**** Extracted data

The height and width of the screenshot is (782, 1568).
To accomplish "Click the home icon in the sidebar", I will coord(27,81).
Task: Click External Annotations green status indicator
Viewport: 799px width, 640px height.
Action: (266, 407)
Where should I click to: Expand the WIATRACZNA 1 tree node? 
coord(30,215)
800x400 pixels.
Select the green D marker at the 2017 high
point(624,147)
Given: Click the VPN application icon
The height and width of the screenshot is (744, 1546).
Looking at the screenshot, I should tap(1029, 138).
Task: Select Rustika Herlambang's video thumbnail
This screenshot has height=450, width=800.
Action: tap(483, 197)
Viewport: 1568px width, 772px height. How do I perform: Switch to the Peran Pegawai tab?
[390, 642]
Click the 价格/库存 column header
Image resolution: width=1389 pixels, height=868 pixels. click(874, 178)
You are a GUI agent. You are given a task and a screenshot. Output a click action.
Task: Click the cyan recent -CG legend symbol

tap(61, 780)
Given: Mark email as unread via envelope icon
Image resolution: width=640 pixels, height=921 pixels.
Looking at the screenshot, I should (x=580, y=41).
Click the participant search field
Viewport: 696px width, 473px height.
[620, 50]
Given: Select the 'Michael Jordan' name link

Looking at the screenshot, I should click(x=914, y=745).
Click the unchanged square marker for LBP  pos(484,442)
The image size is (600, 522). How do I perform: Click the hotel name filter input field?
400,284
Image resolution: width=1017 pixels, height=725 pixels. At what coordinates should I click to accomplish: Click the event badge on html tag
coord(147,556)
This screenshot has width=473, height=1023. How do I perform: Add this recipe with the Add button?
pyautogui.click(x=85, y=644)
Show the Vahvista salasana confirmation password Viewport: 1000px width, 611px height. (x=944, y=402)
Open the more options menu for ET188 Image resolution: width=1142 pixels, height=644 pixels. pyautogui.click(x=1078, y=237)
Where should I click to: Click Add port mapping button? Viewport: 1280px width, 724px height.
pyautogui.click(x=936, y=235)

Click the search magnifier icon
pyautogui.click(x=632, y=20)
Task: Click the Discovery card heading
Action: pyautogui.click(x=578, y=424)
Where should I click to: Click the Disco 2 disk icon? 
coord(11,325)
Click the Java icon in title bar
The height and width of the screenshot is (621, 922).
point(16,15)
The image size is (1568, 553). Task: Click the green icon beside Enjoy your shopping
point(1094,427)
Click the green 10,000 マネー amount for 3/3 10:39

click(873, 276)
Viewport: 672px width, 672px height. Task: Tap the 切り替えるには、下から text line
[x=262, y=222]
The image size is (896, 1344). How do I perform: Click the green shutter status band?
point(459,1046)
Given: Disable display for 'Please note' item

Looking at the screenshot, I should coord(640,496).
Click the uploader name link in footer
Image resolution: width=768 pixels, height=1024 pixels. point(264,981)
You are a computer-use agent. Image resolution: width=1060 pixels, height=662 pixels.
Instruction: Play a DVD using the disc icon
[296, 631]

********

The lines from the one containing "The image size is (1568, 553)." through the last line of the records are the answer; set them down exactly and add nothing.

## Written answer
The image size is (1568, 553). Task: Click the green icon beside Enjoy your shopping
point(1094,427)
Click the green 10,000 マネー amount for 3/3 10:39

click(873, 276)
Viewport: 672px width, 672px height. Task: Tap the 切り替えるには、下から text line
[x=262, y=222]
The image size is (896, 1344). How do I perform: Click the green shutter status band?
point(459,1046)
Given: Disable display for 'Please note' item

Looking at the screenshot, I should coord(640,496).
Click the uploader name link in footer
Image resolution: width=768 pixels, height=1024 pixels. point(264,981)
You are a computer-use agent. Image resolution: width=1060 pixels, height=662 pixels.
Instruction: Play a DVD using the disc icon
[296, 631]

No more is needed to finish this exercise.